While most of the structures belonging to the EP & SW were demolished or put to other use, there’s still much left in evidence. Depots still exist in Columbus, Douglas and Tucson. The long-abandoned Douglas depot was renovated in the early 1990s (in large part with confiscated drug money) for use by the Douglas Police Department. Trackage between Tucson and Benson is still used by the Union Pacific. Abandoned right of way, culverts, bridges, crumbling buildings and other vestiges of the road can be found all along the route from the Apache Nitrogen plant located south of Benson to Columbus, NM.
The Crook Tunnel remains just south of Border Road, a short distance from Mexico, between Paul Spur and Bisbee Junction. The Tucson roundhouse is still used by a building supply company. The EP & SW Depot in Tucson still exists opposite the Federal Building off Congress St. Much of the track between Tucson and Benson is still used and there is an interpretive exhibit devoted to the EP & SW, including a short section of original track remaining from 1912, in a small park located south and west of the fire station in downtown Tucson off W. Simpson St. in the Barrio Libre.

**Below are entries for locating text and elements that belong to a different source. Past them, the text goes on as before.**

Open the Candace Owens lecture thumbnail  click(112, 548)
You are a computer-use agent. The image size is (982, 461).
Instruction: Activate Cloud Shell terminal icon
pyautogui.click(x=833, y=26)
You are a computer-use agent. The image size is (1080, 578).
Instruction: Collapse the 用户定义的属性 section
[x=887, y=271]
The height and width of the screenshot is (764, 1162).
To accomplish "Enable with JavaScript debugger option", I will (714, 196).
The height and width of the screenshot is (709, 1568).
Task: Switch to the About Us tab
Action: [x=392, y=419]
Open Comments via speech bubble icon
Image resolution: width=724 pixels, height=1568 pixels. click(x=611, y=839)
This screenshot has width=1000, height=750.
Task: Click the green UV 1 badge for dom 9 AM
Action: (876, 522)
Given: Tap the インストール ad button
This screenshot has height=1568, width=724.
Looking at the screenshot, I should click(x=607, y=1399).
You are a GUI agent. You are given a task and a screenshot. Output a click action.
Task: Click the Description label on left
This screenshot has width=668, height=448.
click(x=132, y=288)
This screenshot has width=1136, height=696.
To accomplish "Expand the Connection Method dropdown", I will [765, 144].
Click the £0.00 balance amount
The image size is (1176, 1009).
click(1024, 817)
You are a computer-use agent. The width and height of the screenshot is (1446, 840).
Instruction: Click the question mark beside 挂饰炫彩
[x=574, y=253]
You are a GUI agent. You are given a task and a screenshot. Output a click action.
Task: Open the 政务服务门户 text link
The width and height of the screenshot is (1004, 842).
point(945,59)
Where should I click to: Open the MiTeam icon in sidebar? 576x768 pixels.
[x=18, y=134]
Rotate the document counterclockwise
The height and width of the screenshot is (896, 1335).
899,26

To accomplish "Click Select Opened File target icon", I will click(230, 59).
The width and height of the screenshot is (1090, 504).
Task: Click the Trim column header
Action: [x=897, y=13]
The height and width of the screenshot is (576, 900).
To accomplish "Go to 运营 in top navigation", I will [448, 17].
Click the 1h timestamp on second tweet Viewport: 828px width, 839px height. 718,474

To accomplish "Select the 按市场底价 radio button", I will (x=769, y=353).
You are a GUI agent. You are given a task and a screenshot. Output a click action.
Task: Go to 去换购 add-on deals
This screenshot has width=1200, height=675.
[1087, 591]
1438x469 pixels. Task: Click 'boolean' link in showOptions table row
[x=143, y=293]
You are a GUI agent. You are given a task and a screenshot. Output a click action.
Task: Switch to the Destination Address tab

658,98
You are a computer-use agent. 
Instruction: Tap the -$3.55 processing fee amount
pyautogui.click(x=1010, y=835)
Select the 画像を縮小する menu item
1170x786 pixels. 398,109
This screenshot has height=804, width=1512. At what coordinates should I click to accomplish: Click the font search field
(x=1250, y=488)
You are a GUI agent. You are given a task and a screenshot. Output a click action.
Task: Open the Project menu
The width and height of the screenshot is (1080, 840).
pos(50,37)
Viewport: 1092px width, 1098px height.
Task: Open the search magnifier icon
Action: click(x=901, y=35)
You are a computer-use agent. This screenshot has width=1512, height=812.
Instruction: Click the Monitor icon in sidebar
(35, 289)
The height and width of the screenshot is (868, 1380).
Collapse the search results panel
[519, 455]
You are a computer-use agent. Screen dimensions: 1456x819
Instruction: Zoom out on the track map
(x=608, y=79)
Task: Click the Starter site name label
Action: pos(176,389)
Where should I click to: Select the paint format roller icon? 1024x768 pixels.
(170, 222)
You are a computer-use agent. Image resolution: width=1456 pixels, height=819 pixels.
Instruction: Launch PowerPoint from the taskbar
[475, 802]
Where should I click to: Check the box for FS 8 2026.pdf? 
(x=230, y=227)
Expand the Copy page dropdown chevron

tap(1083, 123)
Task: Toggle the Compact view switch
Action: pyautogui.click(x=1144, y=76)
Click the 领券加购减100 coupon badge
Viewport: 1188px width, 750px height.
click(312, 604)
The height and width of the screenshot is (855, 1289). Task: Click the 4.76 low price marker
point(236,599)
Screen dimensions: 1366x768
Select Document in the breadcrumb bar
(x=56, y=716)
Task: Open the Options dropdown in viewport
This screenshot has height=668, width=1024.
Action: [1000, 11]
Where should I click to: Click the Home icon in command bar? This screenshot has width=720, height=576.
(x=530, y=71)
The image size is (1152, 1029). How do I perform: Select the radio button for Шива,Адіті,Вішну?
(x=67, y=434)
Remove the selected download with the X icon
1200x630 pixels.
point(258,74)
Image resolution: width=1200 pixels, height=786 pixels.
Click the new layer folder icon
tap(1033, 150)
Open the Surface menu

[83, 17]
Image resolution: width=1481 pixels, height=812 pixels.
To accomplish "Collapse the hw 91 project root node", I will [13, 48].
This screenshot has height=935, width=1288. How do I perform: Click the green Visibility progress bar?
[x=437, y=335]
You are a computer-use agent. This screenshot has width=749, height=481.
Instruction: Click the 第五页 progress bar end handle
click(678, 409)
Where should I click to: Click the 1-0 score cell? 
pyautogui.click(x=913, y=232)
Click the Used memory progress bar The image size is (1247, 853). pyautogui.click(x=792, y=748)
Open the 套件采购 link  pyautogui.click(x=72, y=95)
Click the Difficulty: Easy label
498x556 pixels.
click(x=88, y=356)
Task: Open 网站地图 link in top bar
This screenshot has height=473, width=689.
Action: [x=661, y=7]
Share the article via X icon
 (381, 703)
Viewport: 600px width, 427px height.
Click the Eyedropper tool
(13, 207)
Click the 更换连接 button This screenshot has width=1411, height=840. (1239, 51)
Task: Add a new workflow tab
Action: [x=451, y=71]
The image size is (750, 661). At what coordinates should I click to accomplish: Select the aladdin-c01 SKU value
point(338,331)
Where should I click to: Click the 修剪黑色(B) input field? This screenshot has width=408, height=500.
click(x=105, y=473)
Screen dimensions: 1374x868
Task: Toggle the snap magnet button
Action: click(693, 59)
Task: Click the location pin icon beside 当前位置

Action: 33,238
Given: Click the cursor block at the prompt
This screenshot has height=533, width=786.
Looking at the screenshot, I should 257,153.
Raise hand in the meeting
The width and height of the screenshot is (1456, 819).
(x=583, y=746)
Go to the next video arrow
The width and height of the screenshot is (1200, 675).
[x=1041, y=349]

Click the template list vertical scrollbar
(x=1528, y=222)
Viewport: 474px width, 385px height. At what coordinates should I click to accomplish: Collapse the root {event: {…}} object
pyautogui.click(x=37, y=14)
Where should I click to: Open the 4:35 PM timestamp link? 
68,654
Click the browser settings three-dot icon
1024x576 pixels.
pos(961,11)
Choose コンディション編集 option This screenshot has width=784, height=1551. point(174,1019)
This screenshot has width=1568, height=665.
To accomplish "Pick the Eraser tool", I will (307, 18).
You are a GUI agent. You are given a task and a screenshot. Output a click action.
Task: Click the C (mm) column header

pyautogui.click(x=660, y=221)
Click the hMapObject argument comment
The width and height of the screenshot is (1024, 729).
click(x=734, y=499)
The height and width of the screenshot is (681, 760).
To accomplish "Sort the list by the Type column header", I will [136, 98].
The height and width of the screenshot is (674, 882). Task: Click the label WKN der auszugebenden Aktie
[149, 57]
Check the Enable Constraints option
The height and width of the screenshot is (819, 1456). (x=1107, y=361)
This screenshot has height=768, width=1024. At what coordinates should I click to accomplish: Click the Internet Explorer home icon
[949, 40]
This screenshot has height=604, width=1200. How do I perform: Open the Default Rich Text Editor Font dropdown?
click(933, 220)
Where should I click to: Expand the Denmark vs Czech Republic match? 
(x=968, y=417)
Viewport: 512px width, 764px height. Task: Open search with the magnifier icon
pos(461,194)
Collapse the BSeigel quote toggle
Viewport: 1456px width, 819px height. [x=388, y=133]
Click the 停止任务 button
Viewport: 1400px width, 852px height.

Long forgotten by all but railroad enthusiasts and historians, the EP & SW no longer runs through Pima and Cochise Counties or the counties of southern New Mexico. All of the people who worked for the railroad or rode on it as passengers are long dead, but the communities the EP & SW created, the place names it left behind, and the history it generated still remain.
Perhaps someday, railroads will come back to Douglas, Bisbee, Rodeo, Hachita, Columbus, and all the other communities located along the line. But even if those now-sleepy towns never again hear the rumble of a locomotive or the sound of its horn, the story of the EP & SW and its contribution to the development of this region will forever remain as part of their heritage.